Lots of Mistakes

Email Print

President George W. Bush has said he hasn’t made any mistakes. I can think of lots of mistakes he’s made.

He failed to prevent the attacks on Sept. 11. Say what you will, those attacks occurred on his watch and are his responsibility. The Aug. 6 memo the CIA prepared for him would have told an alert man to at least get the Federal Aviation Administration to beef up security at the airports. He did nothing. On Aug. 7, when he talked to the press, he didn’t mention al-Qaida. He talked only about Saddam Hussein. He came into office obsessed with the idea of removing Saddam Hussein, and this obsession blinded him to the real dangers that faced the country.

He took the country to war on false pretenses. There were no weapons of mass destruction. There was no nuclear program. There were no ties to al-Qaida. Saddam Hussein was not a threat to anybody but his own people.
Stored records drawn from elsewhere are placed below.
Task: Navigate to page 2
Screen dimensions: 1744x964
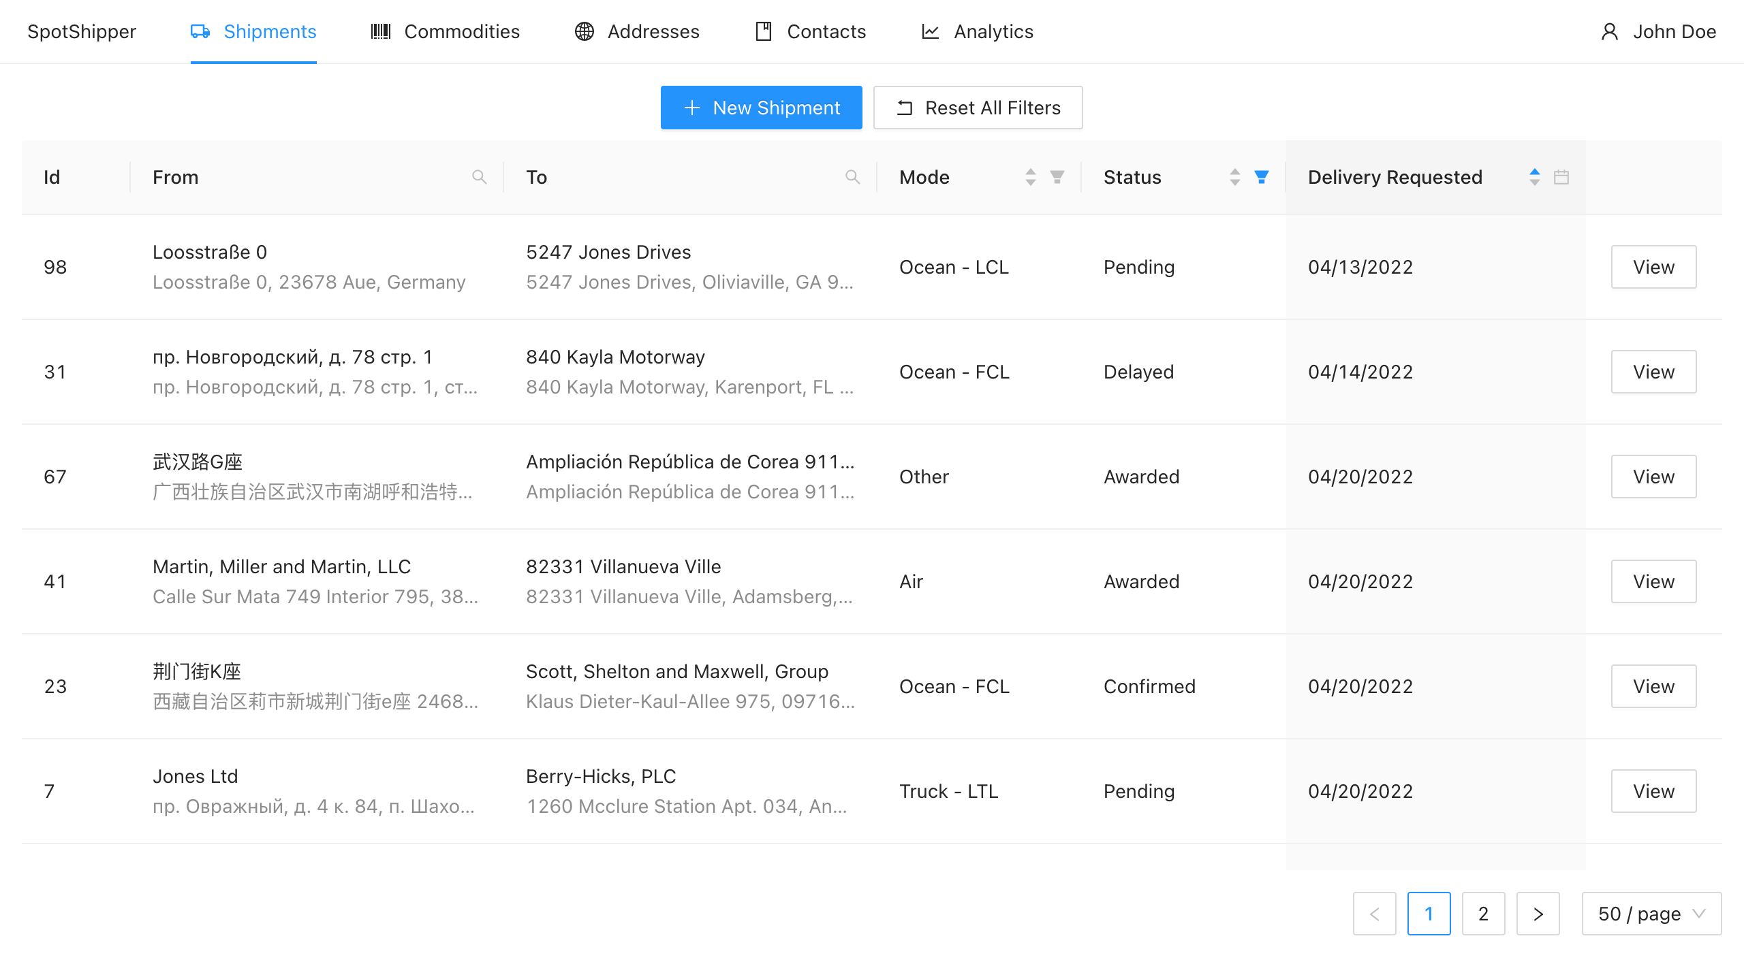Action: click(x=1484, y=913)
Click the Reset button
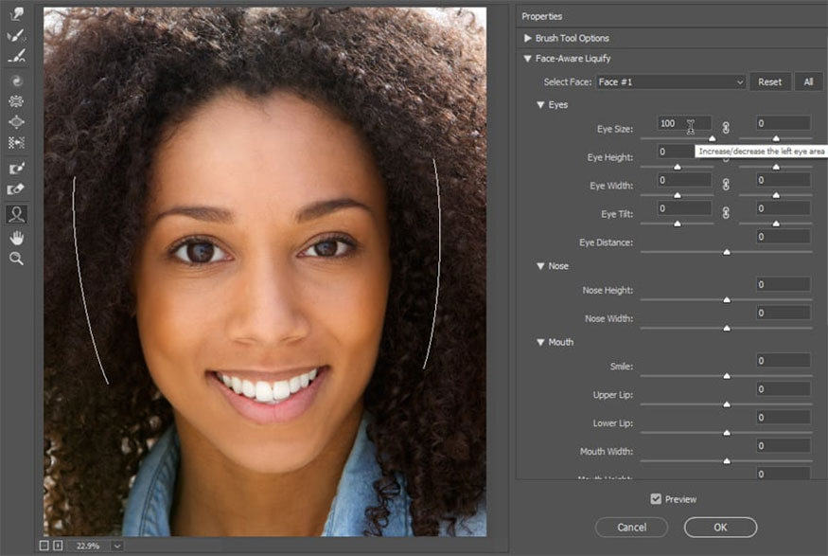 click(x=769, y=81)
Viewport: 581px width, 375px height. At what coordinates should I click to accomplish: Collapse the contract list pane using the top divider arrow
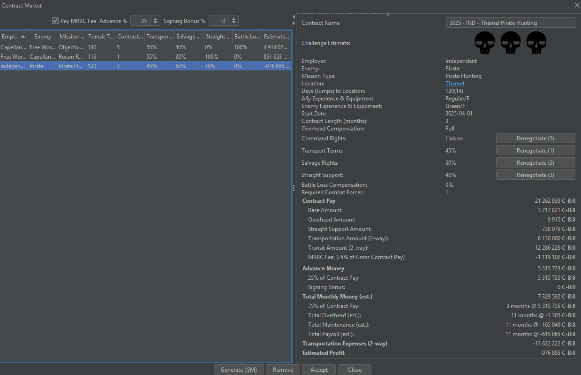(x=294, y=16)
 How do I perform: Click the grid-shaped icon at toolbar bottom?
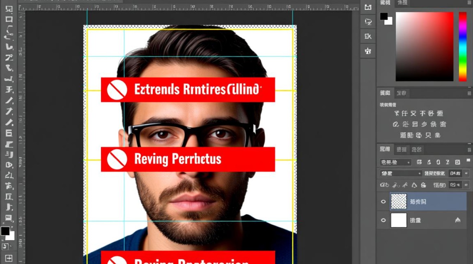click(9, 258)
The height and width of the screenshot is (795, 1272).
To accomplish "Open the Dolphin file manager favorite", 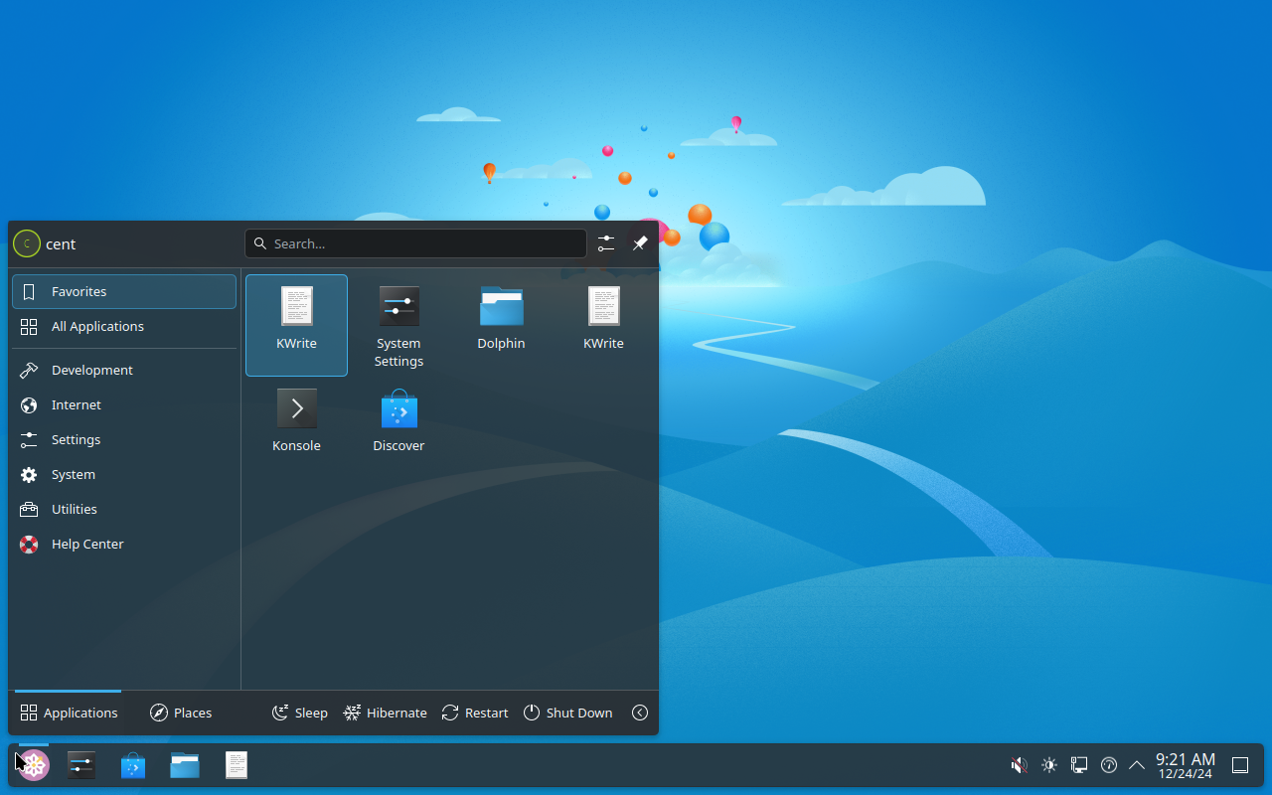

Bush has been the most secretive and deceptive president in modern history. Even before the war in Afghanistan was over, he ordered the secretary of defense to prepare a war plan against Iraq and to keep it secret. They used money designated for one war to prepare for another, a violation of the Constitution.

He alienated our most important allies — France, Germany and Russia — and had to put together a comic coalition of the bribed and the browbeaten. Yeah, Honduras is a big help in a war — almost as much as El Salvador. Consequently, American taxpayers are bearing 95 percent of the cost and more than 90 percent of the casualties. And there is no exit strategy.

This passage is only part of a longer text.